▶ [Prompt]: Copy out the data verbatim from the line containing "Viewport: 1912px width, 907px" through the end of the data.

***** Task material

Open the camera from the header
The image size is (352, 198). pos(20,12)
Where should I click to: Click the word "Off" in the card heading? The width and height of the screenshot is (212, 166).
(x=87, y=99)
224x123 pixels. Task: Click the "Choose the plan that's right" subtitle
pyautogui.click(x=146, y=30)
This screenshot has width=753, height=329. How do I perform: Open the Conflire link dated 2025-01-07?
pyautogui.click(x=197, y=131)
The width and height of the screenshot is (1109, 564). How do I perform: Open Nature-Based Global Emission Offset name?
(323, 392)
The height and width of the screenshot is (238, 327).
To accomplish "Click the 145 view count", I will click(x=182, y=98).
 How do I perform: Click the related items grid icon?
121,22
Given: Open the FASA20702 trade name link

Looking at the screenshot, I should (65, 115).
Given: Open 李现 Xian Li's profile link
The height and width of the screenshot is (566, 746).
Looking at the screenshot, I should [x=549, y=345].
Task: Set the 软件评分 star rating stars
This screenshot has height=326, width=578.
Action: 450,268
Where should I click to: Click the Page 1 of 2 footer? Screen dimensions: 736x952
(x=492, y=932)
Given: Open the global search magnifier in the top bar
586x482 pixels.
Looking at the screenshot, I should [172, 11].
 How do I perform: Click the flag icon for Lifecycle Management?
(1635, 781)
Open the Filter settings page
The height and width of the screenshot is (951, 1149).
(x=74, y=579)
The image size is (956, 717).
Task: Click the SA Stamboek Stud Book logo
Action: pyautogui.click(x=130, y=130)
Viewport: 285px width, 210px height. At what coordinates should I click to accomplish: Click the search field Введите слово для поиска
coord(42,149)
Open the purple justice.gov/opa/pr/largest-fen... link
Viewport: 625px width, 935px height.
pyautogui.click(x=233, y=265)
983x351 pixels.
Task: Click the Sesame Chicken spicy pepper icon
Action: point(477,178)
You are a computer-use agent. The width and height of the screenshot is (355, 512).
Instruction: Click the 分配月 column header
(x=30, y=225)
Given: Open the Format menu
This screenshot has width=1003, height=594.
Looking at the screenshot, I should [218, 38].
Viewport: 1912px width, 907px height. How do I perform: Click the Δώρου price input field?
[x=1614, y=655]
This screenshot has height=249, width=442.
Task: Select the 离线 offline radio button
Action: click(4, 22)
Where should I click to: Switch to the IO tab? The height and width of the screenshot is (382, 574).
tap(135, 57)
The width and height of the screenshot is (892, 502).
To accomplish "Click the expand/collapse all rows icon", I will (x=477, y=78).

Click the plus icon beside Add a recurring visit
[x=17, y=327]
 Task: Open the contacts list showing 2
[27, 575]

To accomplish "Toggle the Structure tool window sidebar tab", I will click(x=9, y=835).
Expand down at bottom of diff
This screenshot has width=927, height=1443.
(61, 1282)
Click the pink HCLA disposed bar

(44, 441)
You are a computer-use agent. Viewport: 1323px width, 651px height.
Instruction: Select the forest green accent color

**********

▶ [Result of this exercise]:
Viewport: 1912px width, 907px height. How do I perform: Click the Δώρου price input field?
[x=1614, y=655]
This screenshot has height=249, width=442.
Task: Select the 离线 offline radio button
Action: click(4, 22)
Where should I click to: Switch to the IO tab? The height and width of the screenshot is (382, 574).
tap(135, 57)
The width and height of the screenshot is (892, 502).
To accomplish "Click the expand/collapse all rows icon", I will (x=477, y=78).

Click the plus icon beside Add a recurring visit
[x=17, y=327]
 Task: Open the contacts list showing 2
[27, 575]

To accomplish "Toggle the Structure tool window sidebar tab", I will click(x=9, y=835).
Expand down at bottom of diff
This screenshot has width=927, height=1443.
(61, 1282)
Click the pink HCLA disposed bar

(44, 441)
You are a computer-use agent. Viewport: 1323px width, 651px height.
Instruction: Select the forest green accent color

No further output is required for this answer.